The Zhuhai local government and the official trade union, ACFTU, which is an arm of the CCP regime, are undoubtedly reluctant to offend the company which has a significant position in Zhuhai’s economy. This truth was brutally demonstrated when the official union, having absented itself throughout the strike’s first two weeks, intervened to support the company against the workers. With understandable anger and frustration, the workers were forced to end their strike without their demands being met.

“Agitators”

Trade union officials justified their strike-breaking role saying, “the local party committee instructed us to maintain social stability”. Workers, by withdrawing their labour to defend themselves against exploitive practises, are labelled a “threat to stability”. But capitalist companies using violence and threats are not! The union officials at Flex praised the company and blamed the strike on “agitators” – a scurrilous but typical CCP accusation against any who challenge it.

The bitter experience of the Zhuhai Flex strike shows yet again the need for independent unions, democratically controlled by the workers themselves. Only in this way can workers effectively organise themselves against the capitalists and government bureaucrats.

Reforming China’s official unions – a fatal dream

David Hundorf, chinaworker.info

The lessons of the Zhuhai Flex (Multek) workers’ strike in March-April 2018, sabotaged by China’s state-controlled union, the ACFTU, need to be widely discussed. This answers those NGO activists and others who believe the role of the official unions, actually a second police force for capitalism and the CCP regime, can be changed.

One of the main voices for this ‘reform’ project is the Hong Kong-based and US-financed China Labour Bulletin (CLB). They produce some very good reports of workers’ strikes in China but also promote the idea that the ACFTU can be “reclaimed” by workers. The Zhuhai strike has given a painful answer to this delusion.

“Misunderstanding”

In its analysis of the strike, CLB (19 April 2018) criticises the official union’s destructive role but attributes this to a “misunderstanding of the union’s actual responsibilities”. Unfortunately, the “misunderstanding” is all CLB’s. Revealingly, the CLB article says the union “failed to de-escalate” and “defuse” the strike.

“Significantly”, CLB says, “they [the union] failed to implement the trade union reform agenda initiated by General Secretary Xi Jinping back in 2015…” (!) There can be no greater sign of desperation than appealing to China’s “Emperor Xi” to come to workers’ defence.

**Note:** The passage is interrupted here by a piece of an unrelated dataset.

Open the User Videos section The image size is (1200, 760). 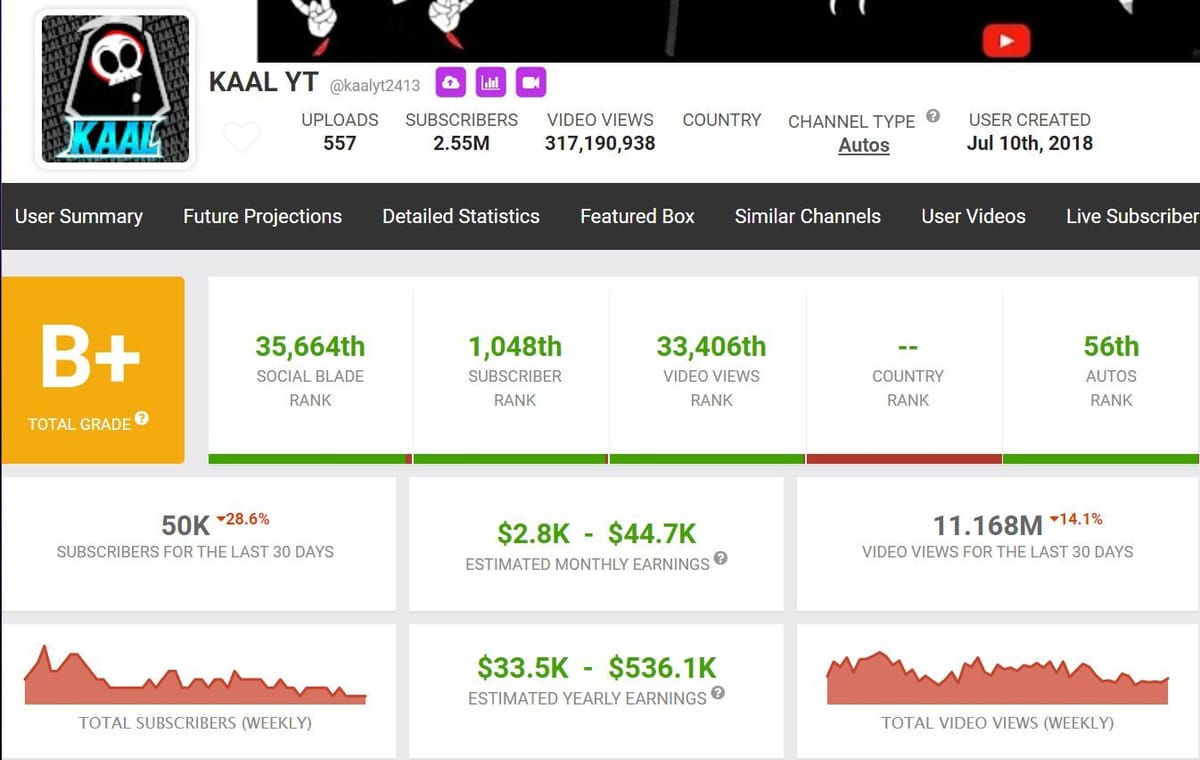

In struggle after struggle, Chinese workers have shown by their actions and instincts that the official union is not to be trusted. Its strike-breaking role has been shown countless times, such as the 2010 Honda Foshan strike when the official unions hired yellow-hatted gangsters to beat up striking workers, and the Yue Yuen footwear workers’ strike in 2014 when leaflets from the official union calling for workers to return to work were ripped up by striking workers.

CLB and its founder, Han Dongfang, who once himself advocated independent unions, believe independent unions are “unrealistic” in China. Like other reform advocates they do not think it is possible to challenge the CCP dictatorship. Consequently, as if equipped with a magnifying glass, they search for the tiniest hint suggesting a possible change in official union’s role to support their claim it is capable of becoming more independent of the regime and susceptible to workers’ pressure.

chinaworker.info does not discount that in conditions of extreme pressure or crisis, sections of the local government bureaucracy including its ‘union’ machinery can temporarily make concessions in favour of workers. This does not make them the allies of the working class. It just means they, like all elites, can feel pressure.

Workers should utilise every small concession to build their own independent union organisations. There is nothing wrong in seeking a certain protection under the cover of the official unions, where this is possible, but control of any struggle can never be entrusted to them. Workers must simultaneously build clandestine workers’ committees and rely only on their own forces.

Honda Foshan workers on strike in 2010, attacked by hired thugs (in yellow caps) paid by the official “trade union”.